EXERCISE DIRECTIONS:
Give back each line of the listing precisely as written.

•••••

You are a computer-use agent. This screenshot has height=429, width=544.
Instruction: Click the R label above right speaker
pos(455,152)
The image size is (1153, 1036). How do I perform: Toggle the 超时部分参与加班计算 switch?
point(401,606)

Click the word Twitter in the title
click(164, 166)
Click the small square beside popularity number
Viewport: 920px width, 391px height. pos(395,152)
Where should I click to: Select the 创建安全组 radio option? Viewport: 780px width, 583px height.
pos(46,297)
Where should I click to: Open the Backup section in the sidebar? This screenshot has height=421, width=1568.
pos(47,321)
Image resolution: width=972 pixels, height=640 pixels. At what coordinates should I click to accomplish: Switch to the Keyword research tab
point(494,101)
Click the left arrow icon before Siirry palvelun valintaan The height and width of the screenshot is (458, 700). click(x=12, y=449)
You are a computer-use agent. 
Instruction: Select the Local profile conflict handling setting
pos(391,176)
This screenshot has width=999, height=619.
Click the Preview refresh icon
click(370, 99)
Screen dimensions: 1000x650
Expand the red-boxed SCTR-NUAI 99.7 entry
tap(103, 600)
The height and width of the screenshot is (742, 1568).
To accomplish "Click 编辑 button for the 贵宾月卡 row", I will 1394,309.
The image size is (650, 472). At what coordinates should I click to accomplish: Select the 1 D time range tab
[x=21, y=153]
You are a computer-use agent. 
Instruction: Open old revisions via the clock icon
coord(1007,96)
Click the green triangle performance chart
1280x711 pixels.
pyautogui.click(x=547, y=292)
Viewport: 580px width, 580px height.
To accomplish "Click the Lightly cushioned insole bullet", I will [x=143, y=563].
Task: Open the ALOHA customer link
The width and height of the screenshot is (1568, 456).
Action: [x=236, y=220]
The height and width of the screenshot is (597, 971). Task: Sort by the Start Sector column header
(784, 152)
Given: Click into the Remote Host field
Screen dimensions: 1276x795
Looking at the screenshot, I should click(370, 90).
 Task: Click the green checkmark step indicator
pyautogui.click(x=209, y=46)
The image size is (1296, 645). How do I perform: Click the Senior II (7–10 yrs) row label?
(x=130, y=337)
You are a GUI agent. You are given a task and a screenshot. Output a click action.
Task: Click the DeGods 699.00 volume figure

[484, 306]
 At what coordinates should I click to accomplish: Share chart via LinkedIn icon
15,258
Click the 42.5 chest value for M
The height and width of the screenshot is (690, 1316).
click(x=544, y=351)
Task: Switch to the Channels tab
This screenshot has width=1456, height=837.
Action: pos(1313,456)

•••••

ANSWER AREA:
You are a computer-use agent. This screenshot has height=429, width=544.
Instruction: Click the R label above right speaker
pos(455,152)
The image size is (1153, 1036). How do I perform: Toggle the 超时部分参与加班计算 switch?
point(401,606)

Click the word Twitter in the title
click(164, 166)
Click the small square beside popularity number
Viewport: 920px width, 391px height. pos(395,152)
Where should I click to: Select the 创建安全组 radio option? Viewport: 780px width, 583px height.
pos(46,297)
Where should I click to: Open the Backup section in the sidebar? This screenshot has height=421, width=1568.
pos(47,321)
Image resolution: width=972 pixels, height=640 pixels. At what coordinates should I click to accomplish: Switch to the Keyword research tab
point(494,101)
Click the left arrow icon before Siirry palvelun valintaan The height and width of the screenshot is (458, 700). click(x=12, y=449)
You are a computer-use agent. 
Instruction: Select the Local profile conflict handling setting
pos(391,176)
This screenshot has width=999, height=619.
Click the Preview refresh icon
click(370, 99)
Screen dimensions: 1000x650
Expand the red-boxed SCTR-NUAI 99.7 entry
tap(103, 600)
The height and width of the screenshot is (742, 1568).
To accomplish "Click 编辑 button for the 贵宾月卡 row", I will 1394,309.
The image size is (650, 472). At what coordinates should I click to accomplish: Select the 1 D time range tab
[x=21, y=153]
You are a computer-use agent. 
Instruction: Open old revisions via the clock icon
coord(1007,96)
Click the green triangle performance chart
1280x711 pixels.
pyautogui.click(x=547, y=292)
Viewport: 580px width, 580px height.
To accomplish "Click the Lightly cushioned insole bullet", I will [x=143, y=563].
Task: Open the ALOHA customer link
The width and height of the screenshot is (1568, 456).
Action: [x=236, y=220]
The height and width of the screenshot is (597, 971). Task: Sort by the Start Sector column header
(784, 152)
Given: Click into the Remote Host field
Screen dimensions: 1276x795
Looking at the screenshot, I should click(370, 90).
 Task: Click the green checkmark step indicator
pyautogui.click(x=209, y=46)
The image size is (1296, 645). How do I perform: Click the Senior II (7–10 yrs) row label?
(x=130, y=337)
You are a GUI agent. You are given a task and a screenshot. Output a click action.
Task: Click the DeGods 699.00 volume figure

[484, 306]
 At what coordinates should I click to accomplish: Share chart via LinkedIn icon
15,258
Click the 42.5 chest value for M
The height and width of the screenshot is (690, 1316).
click(x=544, y=351)
Task: Switch to the Channels tab
This screenshot has width=1456, height=837.
Action: pos(1313,456)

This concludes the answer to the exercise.